Ainsi, la construction du barrage de Hohenwarte, dont les travaux ont débuté en 1936, a nécessité l’expropriation de 250 habitants des villages alentours tandis que le village de Preßwitz fut totalement inondé en 1938. Les conséquences néfastes sur l’écosystème étaient connues mais importaient moins que le gain économique qui en résulterait.
Conclusion :
Il faut être rigoureux et ne pas tomber dans le panneau de la propagande. En 2002, Elisabeth Hardouin-Fugier fustigeait à ce propos les écrits de Luc Ferry concernant la protection animale mise en place pendant le 3ème Reich.
Dans le cas présent, nous avons vu qu’il existe clairement une différence fondamentale entre la conceptualisation d’une loi et son exécution. L’agenda politique a changé avec le contexte de remilitarisation du Troisième Reich ce qui s’est fait aux dépens des considérations environnementales.

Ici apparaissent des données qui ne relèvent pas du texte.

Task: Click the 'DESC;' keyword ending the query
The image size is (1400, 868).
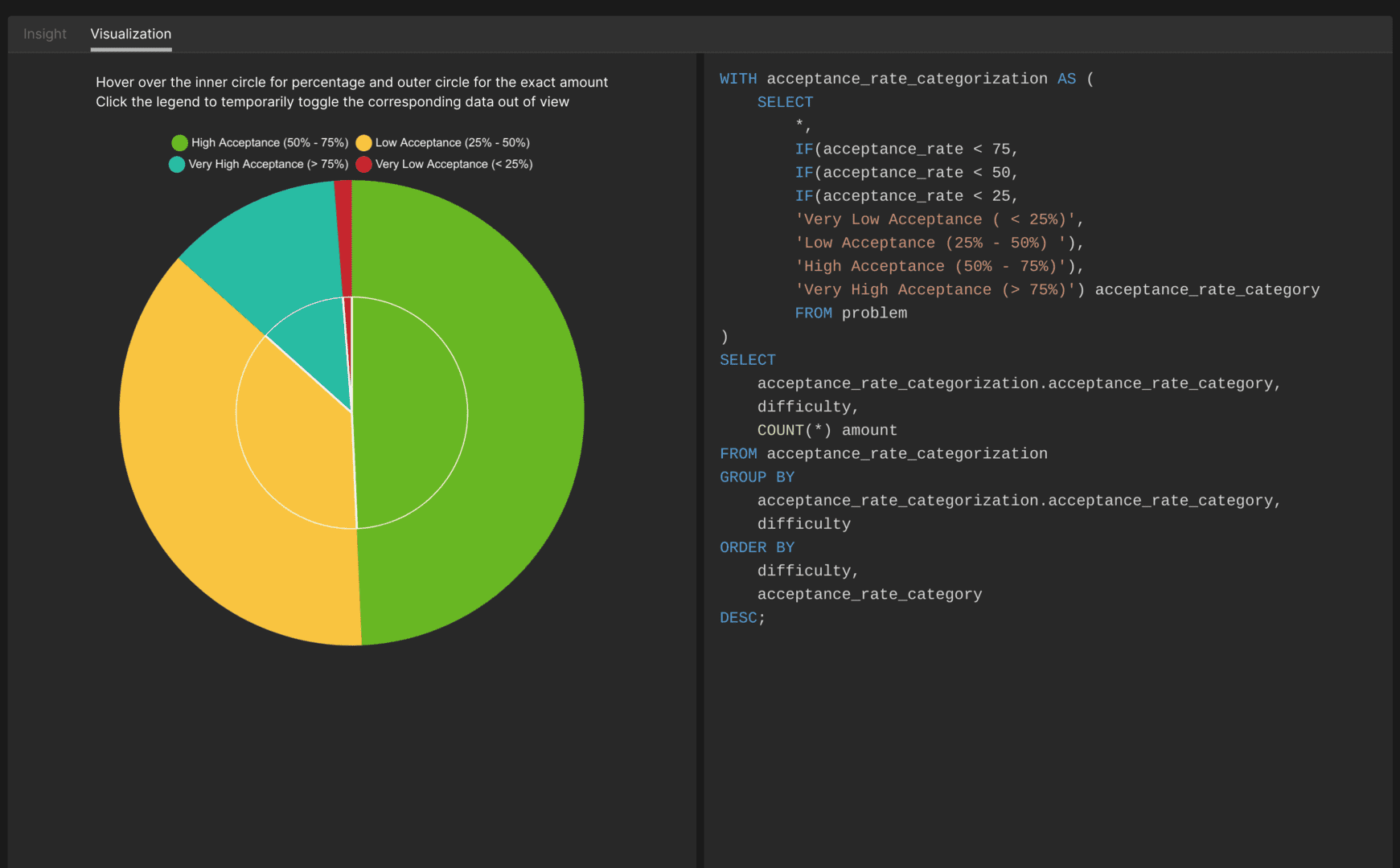Action: 741,618
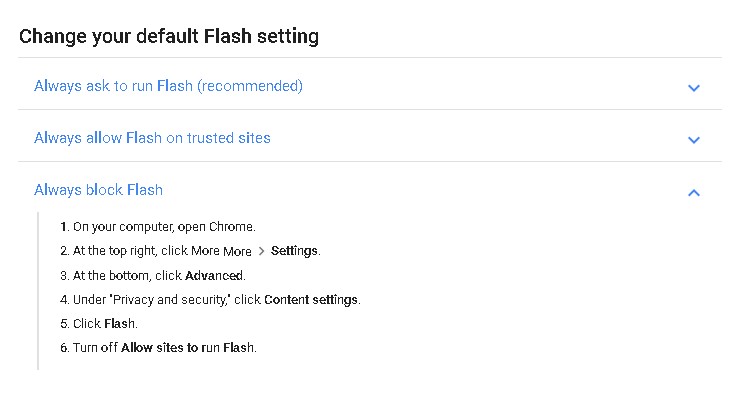Click 'At the top right' text in step 2

[x=115, y=251]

Pour finir, il serait aussi trompeur de dire que les nazis furent les premiers à agir politiquement pour la préservation de la nature. En effet, aux Etats-unis le parc Yellowstone fut fondé en 1872 et la création du National Park Service par le président Woodrow Wilson date de 1916. La mission de l’agence est de protéger les parcs et les monuments nationaux au niveau fédéral. Surtout, le Rivers and Harbors Appropriation Act (1899) visait déjà à protéger l’environnement américain en punissant pénalement tous ceux qui pollueraient volontairement les eaux navigables.